== Tasks for this exercise ==
1. According to the stock audit text, to whom is the stock audit report addressed?
2. Update the stock audit text from "2. Whether the" to "actual verified figures.", putting "connected-party" in place of "related-party".

== Excerpted text ==
So if the eligible paid stock is Rs 400 lakhs and the margin on stock is 25 percent, the drawing power on stock is Rs 400 lakhs minus 25 percent (Rs 100 lakhs) = Rs 300 lakhs. If the eligible debtors are Rs 200 lakhs and the margin on debtors is 30 percent, the drawing power on debtors is Rs 200 lakhs minus 30 percent (Rs 60 lakhs) = Rs 140 lakhs. The total drawing power is Rs 300 lakhs plus Rs 140 lakhs = Rs 440 lakhs. If the borrower’s outstanding balance in the Cash Credit account is Rs 410 lakhs, the account is within the drawing power. If the outstanding is Rs 470 lakhs, the account is overdrawn by Rs 30 lakhs.
The stock auditor computes this drawing power independently based on the verified figures, not the borrower’s self-declared figures in the stock statement. If the auditor’s DP is lower than the borrower’s DP, it means the borrower has been over-drawing, and the report should highlight this clearly.
Step 6: Examination of other matters. Beyond stock, receivables, and DP, the stock audit typically covers several additional areas that the bank expects the auditor to comment on. These include:
1. Whether the borrower’s sales are being routed through the bank account as required under the facility terms. If sales proceeds are going to a different bank account, it is a potential diversion of funds.
2. Whether the stock is adequately insured and whether the bank clause (naming the bank as the loss payee) is endorsed on the insurance policy.
3. Whether the stock is stored in proper conditions – not deteriorating, not exposed to weather or pest damage, not mixed with non-hypothecated goods.
4. Whether there are any related-party transactions that affect the stock or receivables position.
5. Whether the borrower has been submitting stock statements on time and whether there are significant discrepancies between the stock statements and the actual verified figures.
6. Whether there are any early warning signals that suggest the borrower’s financial health may be deteriorating.
The exact scope of these additional checks depends on the bank’s requirements, which may be specified in the allotment letter, in the bank’s general guidelines for stock auditors, or in the reporting format prescribed by the bank.
Step 7: Preparation and submission of the report. The stock audit report is the final deliverable of the engagement. It is addressed to the bank (not to the borrower), and it presents the auditor’s findings, the independently computed drawing power, and the auditor’s observations on any matters of concern.

== Information shown ==
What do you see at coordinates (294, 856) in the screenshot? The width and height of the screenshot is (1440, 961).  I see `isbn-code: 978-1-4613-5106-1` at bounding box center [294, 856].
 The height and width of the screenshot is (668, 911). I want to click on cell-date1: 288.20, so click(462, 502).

== Answer section ==
1. To the bank, not to the borrower.

2.
2. Whether the stock is adequately insured and whether the bank clause (naming the bank as the loss payee) is endorsed on the insurance policy.
3. Whether the stock is stored in proper conditions – not deteriorating, not exposed to weather or pest damage, not mixed with non-hypothecated goods.
4. Whether there are any connected-party transactions that affect the stock or receivables position.
5. Whether the borrower has been submitting stock statements on time and whether there are significant discrepancies between the stock statements and the actual verified figures.